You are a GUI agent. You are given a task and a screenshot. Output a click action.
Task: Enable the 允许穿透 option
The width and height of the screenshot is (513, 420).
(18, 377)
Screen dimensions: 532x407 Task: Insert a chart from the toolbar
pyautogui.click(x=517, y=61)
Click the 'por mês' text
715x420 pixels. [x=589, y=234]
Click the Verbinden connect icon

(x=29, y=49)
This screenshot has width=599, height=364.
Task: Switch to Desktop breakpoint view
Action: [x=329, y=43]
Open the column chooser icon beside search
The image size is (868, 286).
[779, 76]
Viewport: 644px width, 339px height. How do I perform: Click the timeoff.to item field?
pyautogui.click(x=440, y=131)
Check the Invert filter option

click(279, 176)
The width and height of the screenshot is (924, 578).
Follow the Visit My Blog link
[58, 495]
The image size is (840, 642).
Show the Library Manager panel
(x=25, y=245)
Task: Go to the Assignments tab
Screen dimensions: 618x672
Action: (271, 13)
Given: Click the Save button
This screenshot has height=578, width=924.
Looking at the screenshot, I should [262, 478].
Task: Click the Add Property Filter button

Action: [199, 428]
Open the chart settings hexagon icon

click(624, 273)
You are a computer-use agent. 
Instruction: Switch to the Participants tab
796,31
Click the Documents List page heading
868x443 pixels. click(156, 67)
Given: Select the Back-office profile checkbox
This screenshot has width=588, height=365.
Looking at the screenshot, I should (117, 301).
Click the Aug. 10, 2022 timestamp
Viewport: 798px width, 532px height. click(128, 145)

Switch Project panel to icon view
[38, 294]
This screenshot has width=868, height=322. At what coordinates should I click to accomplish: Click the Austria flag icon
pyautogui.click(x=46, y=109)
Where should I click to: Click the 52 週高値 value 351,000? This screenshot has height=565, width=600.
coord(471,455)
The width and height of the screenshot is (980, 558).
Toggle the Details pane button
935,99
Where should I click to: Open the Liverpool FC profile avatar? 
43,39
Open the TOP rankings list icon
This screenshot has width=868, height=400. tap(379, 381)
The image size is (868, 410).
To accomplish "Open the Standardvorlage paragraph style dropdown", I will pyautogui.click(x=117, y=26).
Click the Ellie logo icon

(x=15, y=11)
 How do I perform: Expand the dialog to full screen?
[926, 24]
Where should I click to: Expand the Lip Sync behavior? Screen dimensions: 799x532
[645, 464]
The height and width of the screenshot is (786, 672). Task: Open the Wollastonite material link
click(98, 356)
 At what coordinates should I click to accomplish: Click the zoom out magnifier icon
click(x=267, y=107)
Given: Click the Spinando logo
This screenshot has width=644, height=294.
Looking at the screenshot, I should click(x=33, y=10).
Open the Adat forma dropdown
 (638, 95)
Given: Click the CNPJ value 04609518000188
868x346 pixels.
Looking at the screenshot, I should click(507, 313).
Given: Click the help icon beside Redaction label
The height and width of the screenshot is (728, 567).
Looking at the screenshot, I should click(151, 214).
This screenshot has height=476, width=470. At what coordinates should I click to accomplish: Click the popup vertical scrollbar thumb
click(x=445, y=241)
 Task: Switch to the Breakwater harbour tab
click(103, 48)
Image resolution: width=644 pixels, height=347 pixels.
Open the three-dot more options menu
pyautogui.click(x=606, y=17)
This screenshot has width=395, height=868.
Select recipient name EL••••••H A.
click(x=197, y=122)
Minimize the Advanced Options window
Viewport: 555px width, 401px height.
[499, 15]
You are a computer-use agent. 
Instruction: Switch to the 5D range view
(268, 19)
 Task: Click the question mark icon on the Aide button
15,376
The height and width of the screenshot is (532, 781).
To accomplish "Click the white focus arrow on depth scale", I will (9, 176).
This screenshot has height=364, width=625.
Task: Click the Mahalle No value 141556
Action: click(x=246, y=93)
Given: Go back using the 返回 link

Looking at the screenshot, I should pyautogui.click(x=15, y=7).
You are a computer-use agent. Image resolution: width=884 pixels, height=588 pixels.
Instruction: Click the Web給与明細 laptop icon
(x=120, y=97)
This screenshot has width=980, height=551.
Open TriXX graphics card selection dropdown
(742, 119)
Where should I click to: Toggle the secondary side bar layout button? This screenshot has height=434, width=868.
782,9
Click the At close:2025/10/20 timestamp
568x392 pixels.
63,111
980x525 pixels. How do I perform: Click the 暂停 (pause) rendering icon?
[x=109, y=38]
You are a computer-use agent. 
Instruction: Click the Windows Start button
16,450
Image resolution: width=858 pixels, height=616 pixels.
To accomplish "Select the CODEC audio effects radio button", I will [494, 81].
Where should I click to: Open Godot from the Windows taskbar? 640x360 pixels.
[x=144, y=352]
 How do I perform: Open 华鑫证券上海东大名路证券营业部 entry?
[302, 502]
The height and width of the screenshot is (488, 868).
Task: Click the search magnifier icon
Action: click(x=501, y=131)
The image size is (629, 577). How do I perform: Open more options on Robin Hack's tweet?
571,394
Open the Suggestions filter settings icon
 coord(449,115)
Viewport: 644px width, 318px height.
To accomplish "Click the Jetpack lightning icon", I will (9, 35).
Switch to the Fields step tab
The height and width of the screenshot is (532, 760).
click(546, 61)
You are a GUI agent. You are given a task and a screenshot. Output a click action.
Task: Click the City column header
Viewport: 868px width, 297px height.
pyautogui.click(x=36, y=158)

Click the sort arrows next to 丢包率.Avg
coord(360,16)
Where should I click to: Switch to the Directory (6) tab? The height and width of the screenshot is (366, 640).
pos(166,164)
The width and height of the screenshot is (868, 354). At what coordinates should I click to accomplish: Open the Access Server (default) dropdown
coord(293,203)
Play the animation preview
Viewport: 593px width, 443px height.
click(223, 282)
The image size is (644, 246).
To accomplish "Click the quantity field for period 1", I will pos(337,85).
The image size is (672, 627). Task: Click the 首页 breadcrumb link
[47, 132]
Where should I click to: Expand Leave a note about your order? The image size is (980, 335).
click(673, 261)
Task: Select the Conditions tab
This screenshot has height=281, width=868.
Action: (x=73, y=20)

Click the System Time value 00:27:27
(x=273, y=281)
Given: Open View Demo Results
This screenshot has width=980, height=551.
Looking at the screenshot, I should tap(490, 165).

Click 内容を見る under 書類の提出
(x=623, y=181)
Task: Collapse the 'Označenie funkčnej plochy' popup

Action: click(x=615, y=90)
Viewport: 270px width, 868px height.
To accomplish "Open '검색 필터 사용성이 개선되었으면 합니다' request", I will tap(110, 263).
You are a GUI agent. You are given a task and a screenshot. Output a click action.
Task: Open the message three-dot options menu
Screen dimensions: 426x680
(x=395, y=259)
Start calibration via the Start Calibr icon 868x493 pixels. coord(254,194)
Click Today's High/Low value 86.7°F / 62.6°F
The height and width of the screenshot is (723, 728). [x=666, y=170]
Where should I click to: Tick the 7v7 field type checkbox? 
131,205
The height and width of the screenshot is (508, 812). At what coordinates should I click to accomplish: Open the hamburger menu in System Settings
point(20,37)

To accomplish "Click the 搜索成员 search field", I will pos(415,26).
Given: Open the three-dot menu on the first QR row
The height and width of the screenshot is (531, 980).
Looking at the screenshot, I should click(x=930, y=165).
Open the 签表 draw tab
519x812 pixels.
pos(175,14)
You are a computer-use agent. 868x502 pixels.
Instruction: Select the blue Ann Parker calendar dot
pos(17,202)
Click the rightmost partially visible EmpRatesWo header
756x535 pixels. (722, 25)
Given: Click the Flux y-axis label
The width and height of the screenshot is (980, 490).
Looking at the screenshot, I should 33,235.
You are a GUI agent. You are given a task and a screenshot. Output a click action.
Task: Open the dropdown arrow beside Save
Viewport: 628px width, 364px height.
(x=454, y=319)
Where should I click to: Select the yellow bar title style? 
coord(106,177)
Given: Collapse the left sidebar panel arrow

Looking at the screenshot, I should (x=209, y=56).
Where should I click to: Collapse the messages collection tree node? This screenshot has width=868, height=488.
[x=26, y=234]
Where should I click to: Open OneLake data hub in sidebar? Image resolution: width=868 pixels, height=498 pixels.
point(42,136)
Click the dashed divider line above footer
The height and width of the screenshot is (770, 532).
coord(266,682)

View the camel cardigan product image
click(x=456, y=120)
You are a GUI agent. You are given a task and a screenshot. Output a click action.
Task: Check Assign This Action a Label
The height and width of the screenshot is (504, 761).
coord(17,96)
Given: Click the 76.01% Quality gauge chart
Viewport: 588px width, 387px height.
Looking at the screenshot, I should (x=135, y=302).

+===+

■ WORK REQUIRED ■
If a line in the records contains the word "column", copy it out.

■ SOLUTION ■
Open the column chooser icon beside search
Task: Click the City column header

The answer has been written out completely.